(Data records Opens)

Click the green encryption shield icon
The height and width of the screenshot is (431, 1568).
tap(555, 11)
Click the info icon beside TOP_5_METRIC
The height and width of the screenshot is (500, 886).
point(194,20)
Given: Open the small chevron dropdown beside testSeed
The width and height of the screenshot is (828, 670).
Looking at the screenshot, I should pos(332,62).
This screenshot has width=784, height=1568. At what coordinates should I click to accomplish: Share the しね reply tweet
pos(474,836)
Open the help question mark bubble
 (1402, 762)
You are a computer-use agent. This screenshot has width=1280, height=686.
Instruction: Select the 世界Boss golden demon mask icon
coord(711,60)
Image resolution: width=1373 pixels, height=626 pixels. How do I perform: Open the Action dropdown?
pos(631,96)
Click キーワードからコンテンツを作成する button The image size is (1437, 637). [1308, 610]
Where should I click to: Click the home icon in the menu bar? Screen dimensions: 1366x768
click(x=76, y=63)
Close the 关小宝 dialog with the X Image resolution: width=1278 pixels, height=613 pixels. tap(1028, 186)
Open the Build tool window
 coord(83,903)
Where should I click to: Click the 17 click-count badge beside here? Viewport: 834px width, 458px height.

(Data records Closes)

§ Action item
Start at the line with "Image resolution: width=1373". Give that line and every line after it again, word for word, through the last line above.

§ Expected answer
Image resolution: width=1373 pixels, height=626 pixels. How do I perform: Open the Action dropdown?
pos(631,96)
Click キーワードからコンテンツを作成する button The image size is (1437, 637). [1308, 610]
Where should I click to: Click the home icon in the menu bar? Screen dimensions: 1366x768
click(x=76, y=63)
Close the 关小宝 dialog with the X Image resolution: width=1278 pixels, height=613 pixels. tap(1028, 186)
Open the Build tool window
 coord(83,903)
Where should I click to: Click the 17 click-count badge beside here? Viewport: 834px width, 458px height.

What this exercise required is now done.